Gianluca Vialli: Sometimes players should go down to win games

Last Updated: 02/02/14 3:04pm

Gianluca Vialli says English players are increasingly understanding about the "Italian approach" to diving.

A number of English players, including Manchester United's Ashley Young and Liverpool's Raheem Sterling, have been accused of going to ground too easily to win penalties for their clubs in the Premier League this season.

Former Chelsea player and manager Vialli has experienced life in both the Premier League and in Serie A and says attitudes towards staying on your feet are different in each country.

And while he does not condone blatant cheating, he says the view in Italy is that it is professional to try to earn an advantage for your team.

"In Italy we have a mentality more like Machiavelli where the end justifies the means," said Vialli on Goals on Sunday.

"The purpose is to win the game and whatever it takes you need to win the game. If you're in the penalty box and someone touches you then why do you want to stay up? Just go down. You might get a penalty and you might win the game, which is wrong.

"In Italy from a very early age they teach you a lot about professionalism, how to look after yourself, tactics and techniques - but they don't teach you about the values and principles of the game which is something that happens in England.

"I think that you have learned very fast and now I can see English players diving better than Italian players, for example.

"Having said that I think there is a thin line between cheating and diving and making sure that a foul is a foul and the referee sees that it is a foul.

"What is the point in trying to stay up when you know it was a foul and you've been kicked or pushed?"


However, Vialli loves the English approach to football and is keen to ensure the match-fixing scandals that have blighted the sport in his homeland do not occur on these shores.

Several arrests were made by the National Crime Agency at the end of last year over suspicions of fixing English football matches and Vialli says it's vital that the game's integrity is protected.

He added: "Italy is great.
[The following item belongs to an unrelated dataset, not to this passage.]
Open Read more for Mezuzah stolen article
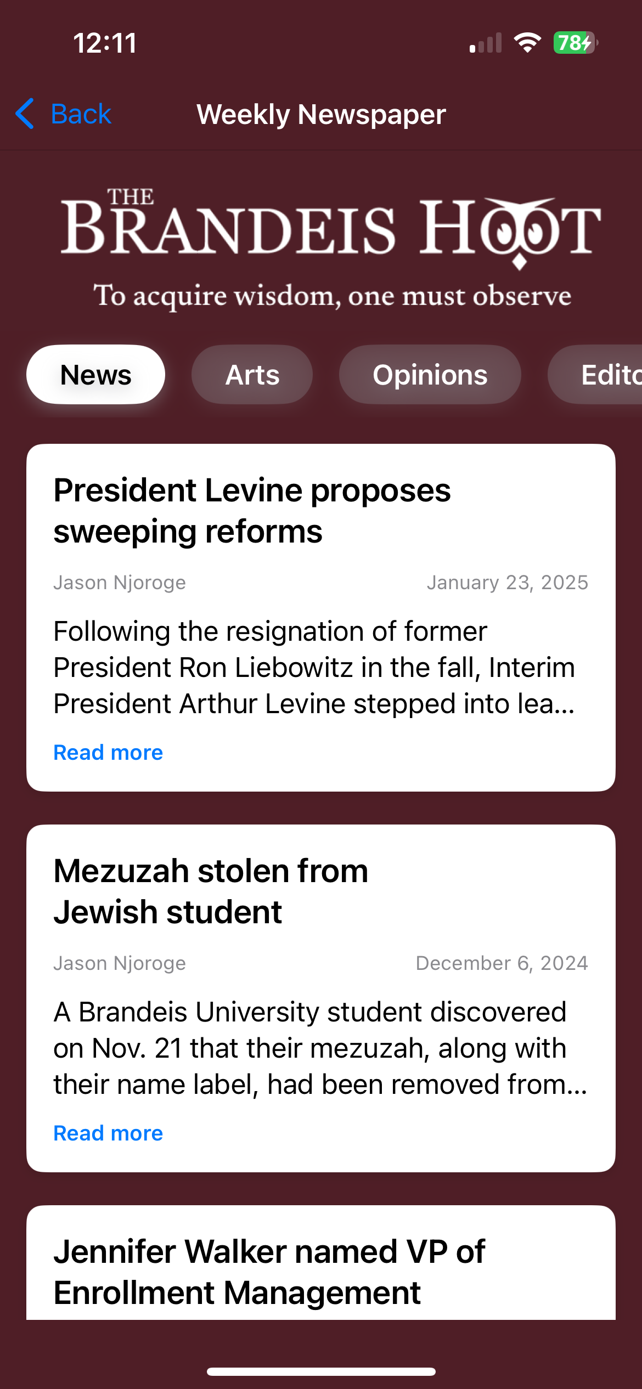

I'm Italian and proud to be Italian, but Italian football is not always that good.

"Sometimes you lose a match and you don't know if the referee has fixed it or your players have fixed it or something else has happened. Italian football is great, but in the last few years we've had a few problems off the pitch that made it a bit trickier for fans to think it's a clean game.

"Sometimes I played in games where I felt the referees were behaving in ways that I got suspicious a few times. I was lucky.

"If I may say something, you guys don't know what you have because what you have is fantastic. English sport and Premier League football is fantastic, but you need to look after it.

"You had a problem a couple of months ago, a small problem with match fixing and betting, so do your best to preserve what you have because what you have is really special.

"Italians didn't and we had a few problems."